Textabschnitt:
%%
Die Risiken beginnen bereits beim exorbitanten Energiehunger der KI, welcher die Kraftwerksemissionen und den Stromverbrauch immer mehr nach oben treibt. Geht die Entwicklung so weiter wie bisher, könnte der Strompreis bald um den Faktor Zehn steigen. Dazu kommen die Müllberge infolge der ständig notwendigen Erneuerung der Server. Prognosen für das Jahr 2030 gehen von einem tausendmal höheren Anfall an Elektronikschrott durch die KI im Vergleich zu 2023 aus.

Darüber hinaus können KI-gesteuerte Sprachmodelle zur zunehmenden Verarmung unserer Sprache führen und damit die Kommunikationsfähigkeit der Menschen beeinträchtigen. Mittlerweile macht sich rund um den Globus ein steriler KI-Stil mit roboterhaftem Unterton breit, der bereits große Teile der wissenschaftlichen Literatur prägt und zu einem gravierenden Verlust an Kreativität und Individualität führen kann.

Parallel dazu erobert die KI das Internet. So verschwinden menschliche Interaktionen aus den sozialen Medien, während Bots, also Computerprogramme zur automatischen Erzeugung von Inhalten, immer größere Bereiche des digitalen Raumes dominieren und dazu übergehen, nur noch miteinander zu kommunizieren.

Gutes Instrument für Despoten
Doch das sind Luxusprobleme im Vergleich zu den übrigen Risiken durch den Siegeszug der KI, wobei hier zwei Hauptszenarien drohen: Zum einen könnte die KI in die Hände der falschen Personen geraten und gezielt missbraucht werden, zum anderen ist es aber auch denkbar, dass sie ganz eigenständig zur Zerstörung der menschlichen Zivilisation schreitet.
%%
Gespeicherte Einträge:
%%
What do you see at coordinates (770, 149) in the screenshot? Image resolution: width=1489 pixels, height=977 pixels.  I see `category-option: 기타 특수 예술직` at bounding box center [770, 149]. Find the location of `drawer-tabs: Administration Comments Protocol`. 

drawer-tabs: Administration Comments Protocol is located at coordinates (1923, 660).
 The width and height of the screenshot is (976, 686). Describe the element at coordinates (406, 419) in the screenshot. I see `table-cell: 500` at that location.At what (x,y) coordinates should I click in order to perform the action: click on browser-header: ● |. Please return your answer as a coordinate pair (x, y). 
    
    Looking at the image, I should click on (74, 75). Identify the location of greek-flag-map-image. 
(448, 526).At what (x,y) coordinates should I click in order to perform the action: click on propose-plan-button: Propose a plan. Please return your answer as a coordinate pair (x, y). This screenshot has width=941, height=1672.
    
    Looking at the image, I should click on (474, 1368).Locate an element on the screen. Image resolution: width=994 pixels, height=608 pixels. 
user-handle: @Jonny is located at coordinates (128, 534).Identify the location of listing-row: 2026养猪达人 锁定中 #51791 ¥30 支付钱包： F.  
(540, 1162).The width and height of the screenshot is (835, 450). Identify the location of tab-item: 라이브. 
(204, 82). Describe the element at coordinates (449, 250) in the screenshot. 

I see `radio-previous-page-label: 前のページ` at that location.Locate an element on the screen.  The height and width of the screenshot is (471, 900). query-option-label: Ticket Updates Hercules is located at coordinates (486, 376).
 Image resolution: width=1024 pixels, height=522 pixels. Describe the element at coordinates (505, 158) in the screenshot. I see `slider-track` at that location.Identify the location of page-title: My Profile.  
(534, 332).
%%
Ihre Aufgaben:
• A. Nennen Sie alle Zahlen- und Jahresangaben, die der Text über die Risiken der KI enthält.
• B. Geben Sie den Text über die Risiken der KI beginnend bei „Darüber hinaus können“ und endend bei „Individualität führen kann.“ erneut wieder und tauschen Sie dabei „Verarmung“ gegen „Vereinheitlichung“ aus.

Lösungen zur Übung:
• A. Faktor Zehn, 2030, tausendmal, 2023

• B.
Darüber hinaus können KI-gesteuerte Sprachmodelle zur zunehmenden Vereinheitlichung unserer Sprache führen und damit die Kommunikationsfähigkeit der Menschen beeinträchtigen. Mittlerweile macht sich rund um den Globus ein steriler KI-Stil mit roboterhaftem Unterton breit, der bereits große Teile der wissenschaftlichen Literatur prägt und zu einem gravierenden Verlust an Kreativität und Individualität führen kann.